Applying machine learning algorithms to analysis of multi-omics datasets has provided a wealth of analysis and interpretations of data not easily achievable by conventional methods. The Cancer Genomics Cloud (CGC), powered by Seven Bridges, offers many helpful features to simplify and streamline the performance of machine learning (ML) tasks on the platform. The CGC platform contains features and tools for all of the steps of a ML project, from data exploration, to model generation, to production, so that all key steps occur on the platform. The Data Cruncher interactive analysis tool enables users to perform data exploration, modeling, training, and visualization using familiar frameworks like Jupyterlab and RStudio. We applied this ML methodology to imaging tools, to create The SB Image Processing Toolkit. Here we demonstrate the use of this toolkit with specific cancer datasets, including training and analysis, with all steps taking place on the cloud.
The SB Image Processing Toolkit is a collection of various deep-learning, preprocessing, and utility tools and workflows created with the purpose of performing image class prediction on any type of image data. The toolkit supports a variety of images used in cancer research, such as histopathology and radiology images, and common formats like JPG or PNG. There are nine distinct tools within the toolkit, including methods for quality control, normalization, preprocessing for histopathology or radiology images, classification, and deep learning. Together, these tools create an easy-to-use infrastructure to enable various stages of ML and Image Processing. Most importantly, it was designed to enable users to create and use ML image classifiers on the CGC without any coding experience. All workflows can be searched for and implemented via the Public Apps Gallery on the CGC. Users can import image data, run analysis, and compare results all in one environment.
By harnessing the scale and flexibility of cloud computing, the SB Image Processing Toolkit brings massive speed and price improvements compared to manual writing and running model training scripts. In conjunction with the access to data and ease of use, the CGC makes complex machine learning methods accessible to any researcher.

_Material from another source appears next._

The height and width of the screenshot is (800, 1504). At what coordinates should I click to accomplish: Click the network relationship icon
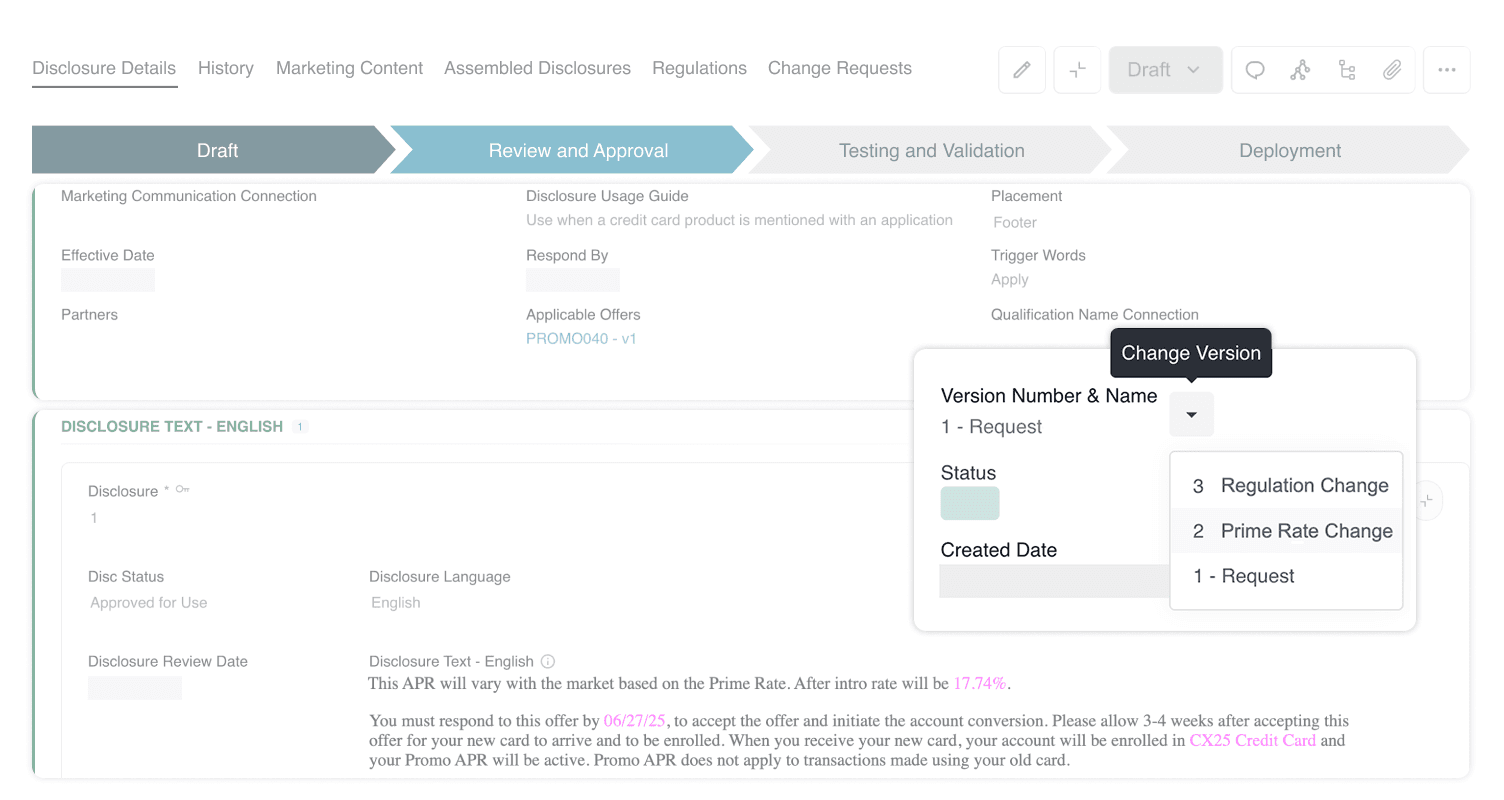(x=1300, y=69)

Citation Format: Soner Koc, Jovana Babic, Nevena Nikolic, Ana Stankovic, Daniel Ventre, Manisha Ray, Zelia F. Worman, Sai Lakshmi Subramanian, Dennis A. Dean, Jack DiGiovanna, Brandi Davis Dusenbery. The SB Image Processing Toolkit: Machine learning for cancer research on the CGC [abstract]. In: Proceedings of the American Association for Cancer Research Annual Meeting 2022; 2022 Apr 8-13. Philadelphia (PA): AACR; Cancer Res 2022;82(12_Suppl):Abstract nr 6394.